69. Mr Hendy submits that the judge erred in his approach to this issue. In particular, he failed to focus on the whole of the relevant provision. The law requires that the figures are "as accurate as reasonably practicable in the light of the information in the possession of the union at the time when it complies with [the obligation]". The judge merely asked himself whether the figures were "as accurate as reasonably practicable". The focus on the information actually in the hands of the union at the time when it complies with its obligation is, submits Mr Hendy, crucial. It is not information which the union ought to have had if it had kept proper records, or information which it could obtain, or which the union had in its possession at some other time. He relies in particular on the following obiter observations of Lloyd LJ in Metrobus:

"It is relevant in this context that the 2004 amendments included provisions, at section 226A(2D) and (2E), and correspondingly in section 234A, which limit the obligation imposed on a union in this respect, by a reasonable practicability criterion and by defining restrictively the information which is deemed for this purpose to be in the possession of the union. The latter, in particular, bears on the obligation to provide an explanation, because it limits the process which has to be undertaken, and therefore has to be explained, to the information so defined, and makes it what might be called a reasonable endeavours process."

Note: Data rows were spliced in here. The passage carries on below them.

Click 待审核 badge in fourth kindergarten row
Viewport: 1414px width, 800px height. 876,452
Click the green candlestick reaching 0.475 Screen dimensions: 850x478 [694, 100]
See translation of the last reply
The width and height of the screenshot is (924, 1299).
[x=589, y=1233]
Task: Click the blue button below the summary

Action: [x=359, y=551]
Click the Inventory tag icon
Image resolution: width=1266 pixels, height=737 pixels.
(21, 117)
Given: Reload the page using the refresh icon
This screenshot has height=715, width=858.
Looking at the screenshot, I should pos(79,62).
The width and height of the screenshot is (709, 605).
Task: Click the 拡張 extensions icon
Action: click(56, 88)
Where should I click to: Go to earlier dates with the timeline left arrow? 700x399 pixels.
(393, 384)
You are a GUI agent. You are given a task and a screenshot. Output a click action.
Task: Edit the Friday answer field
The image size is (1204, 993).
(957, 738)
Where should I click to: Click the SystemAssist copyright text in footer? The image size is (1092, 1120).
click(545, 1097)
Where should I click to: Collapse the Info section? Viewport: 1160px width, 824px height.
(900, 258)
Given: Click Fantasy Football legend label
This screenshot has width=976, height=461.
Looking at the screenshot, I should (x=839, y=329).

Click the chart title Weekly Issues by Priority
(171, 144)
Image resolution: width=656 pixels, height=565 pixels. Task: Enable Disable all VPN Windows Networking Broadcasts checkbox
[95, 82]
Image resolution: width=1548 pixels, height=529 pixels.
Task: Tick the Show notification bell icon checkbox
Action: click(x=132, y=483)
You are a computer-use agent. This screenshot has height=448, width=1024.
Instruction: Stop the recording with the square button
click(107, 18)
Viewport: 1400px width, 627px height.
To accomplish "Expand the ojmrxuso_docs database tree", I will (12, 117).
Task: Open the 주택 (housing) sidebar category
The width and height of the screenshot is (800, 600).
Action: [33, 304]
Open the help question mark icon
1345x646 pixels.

70. I agree with Mr Hendy's submissions for a number of reasons. First, in my judgment Mr Béar's argument simply fails to give any weight to the fact that the reasonably practicable duty is limited by reference to the information possessed by the union. Without that limitation I would agree that if it were reasonably practicable for the union to go out and acquire the information, it would have to do so. But these are important limiting words and Mr Béar's construction simply ignores them. In my judgment if the intention of Parliament had been to create a duty to create records not otherwise available to the union, it would have said so unambiguously. No such statutory obligation is created. Moreover, there would seem to be no point in formulating a detailed definition of information in the possession of the union if this were not intended in some way materially to restrict the nature of the duty cast on the union.

[...]

94. I do not accept that the information has to be so specific, or needs to go further than the ACAS code recommends. Nor in fact will the information which Mr Béar submits should be given generally assist the employer in assessing the reliability of the information. Nothing is achieved by stating which particular officer obtained the information, or on which particular day, or whether contacts with local officers were by email or phone or anything of that kind. This provides no relevant assistance of any kind to the employer. In my view, to require this would simply be to set traps or hurdles for the union which have no legitimate purpose or function. I accept that it is of some relevance whether the information is drawn from union records or not since the employer can at least assume the union will have an interest in keeping them up to date; and it is of some relevance whether that information is national or local. If the information has been obtained by the union in some other way, that should be disclosed, as the Code suggests. Beyond that, however, I do not think that the scope of the statutory duty should be further expanded by reference to some dimly perceived statutory objective.

[...]

103. In assessing the accuracy of the explanation, it must be born in mind that the union officials providing it are not drafting a statute, and nor are they required to use undue precision or accuracy in their use of language. In my view the courts should not take the draconian step of invalidating the ballot, thereby rendering the strike unlawful, simply because the term used to describe a particular process is infelicitous. In my judgment the description of the process undertaken would have to be positively and materially misleading before the explanation could be said to fall short of the statutory requirement.

Etherton LJ and Mummery LJ concurred.